**Assignment**
Find every line in the records below that contains the word "agent", and copy each such line.

[Opening Materials provided section]

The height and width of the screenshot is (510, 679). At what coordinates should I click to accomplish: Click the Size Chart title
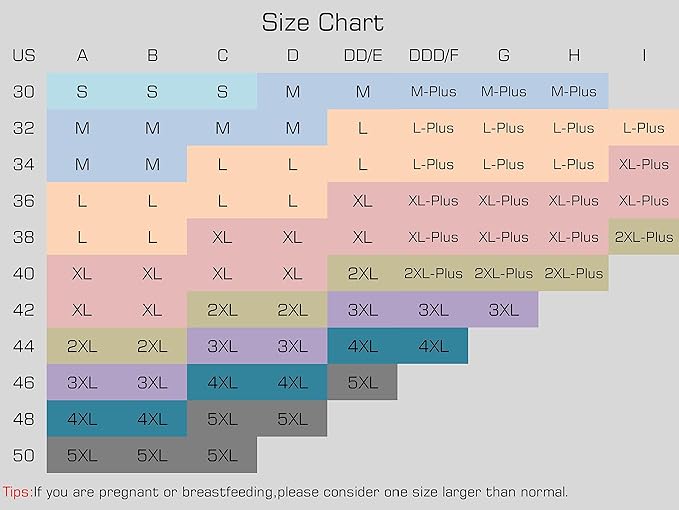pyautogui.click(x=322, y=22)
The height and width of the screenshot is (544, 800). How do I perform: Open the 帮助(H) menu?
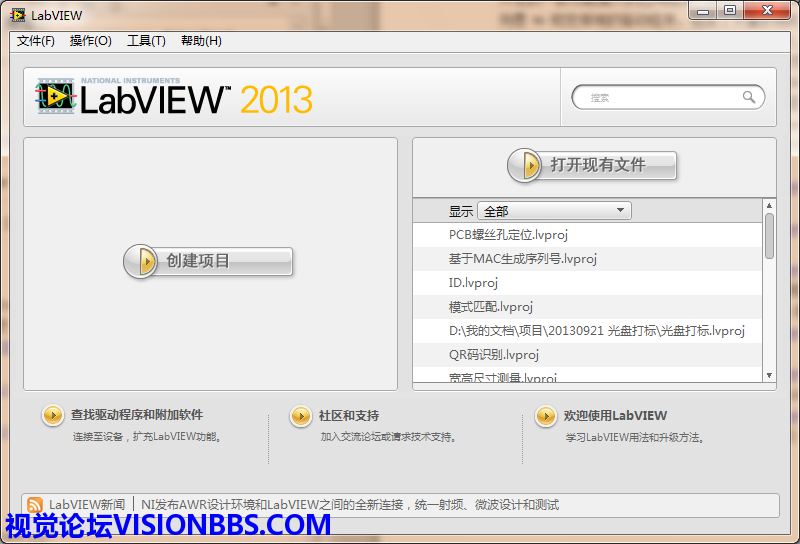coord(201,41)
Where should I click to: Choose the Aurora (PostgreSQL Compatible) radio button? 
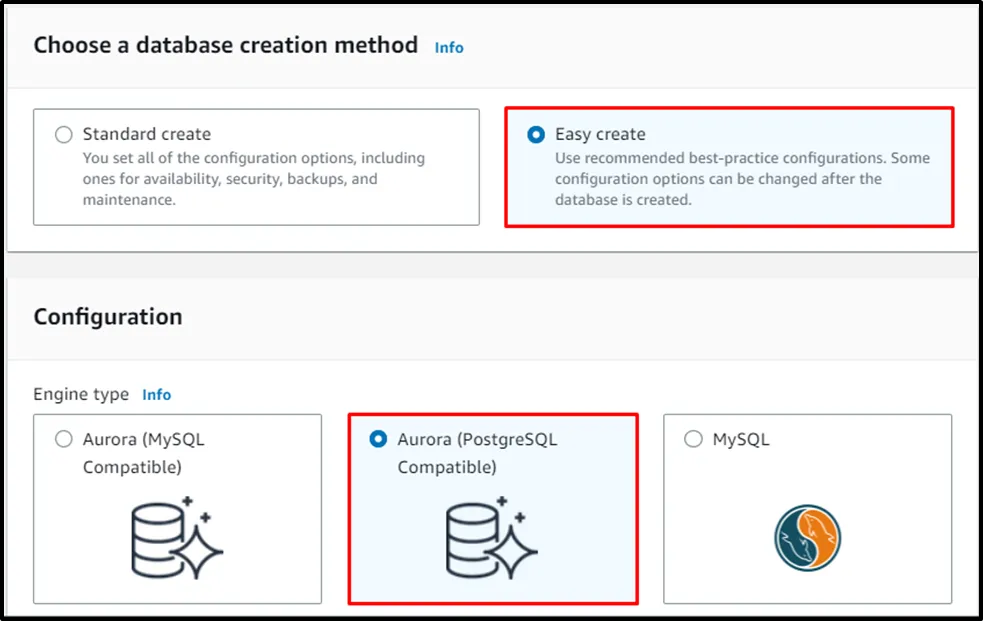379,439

[Closing Materials provided section]
[Opening Materials provided section]

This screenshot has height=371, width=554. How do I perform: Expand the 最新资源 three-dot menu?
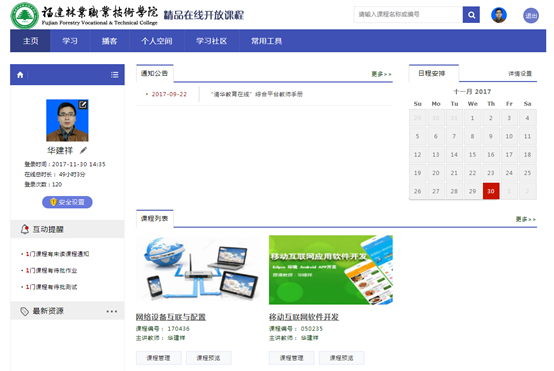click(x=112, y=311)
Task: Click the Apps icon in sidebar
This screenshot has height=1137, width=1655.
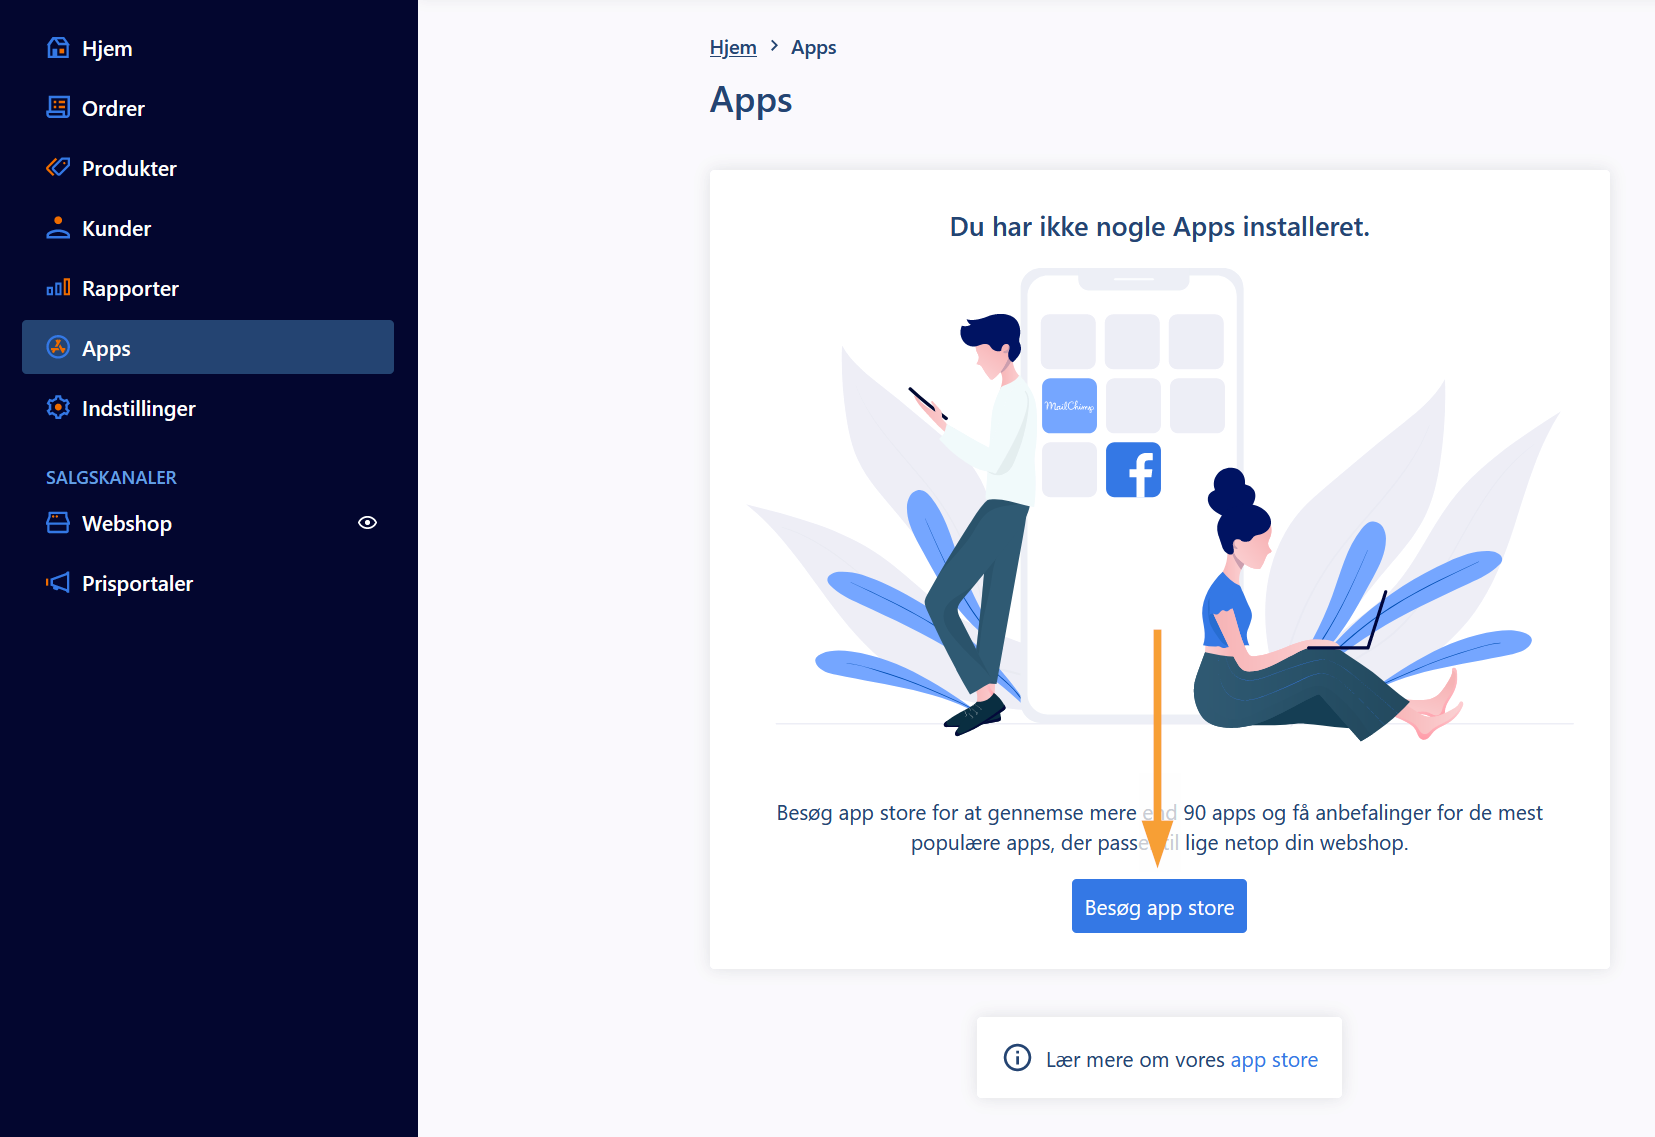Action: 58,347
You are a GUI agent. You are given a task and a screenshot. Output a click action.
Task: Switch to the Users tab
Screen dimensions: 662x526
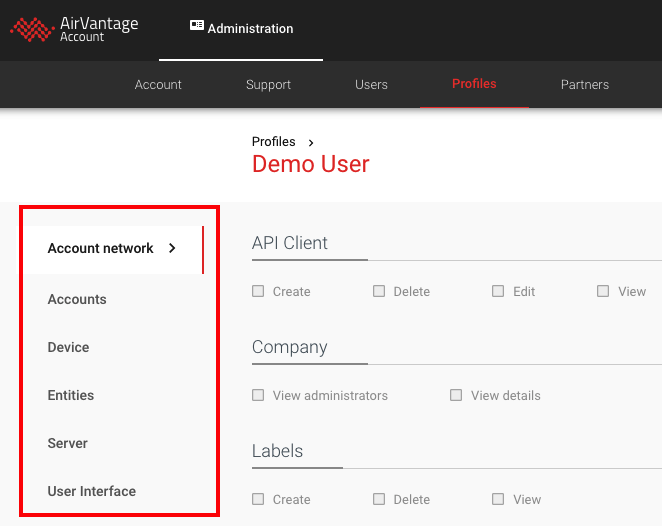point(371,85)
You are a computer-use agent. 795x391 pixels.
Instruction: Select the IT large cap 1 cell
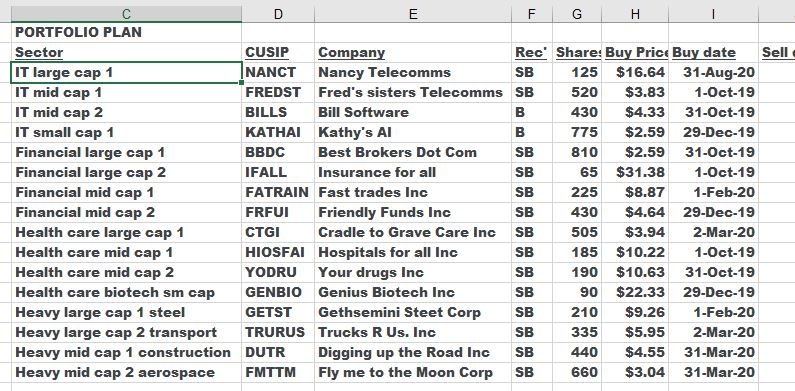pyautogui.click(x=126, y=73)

[Closing Materials provided section]

**Response area**
You are a GUI agent. You are given a task and a screenshot. Output a click action.
You are a computer-use agent. 795x391 pixels.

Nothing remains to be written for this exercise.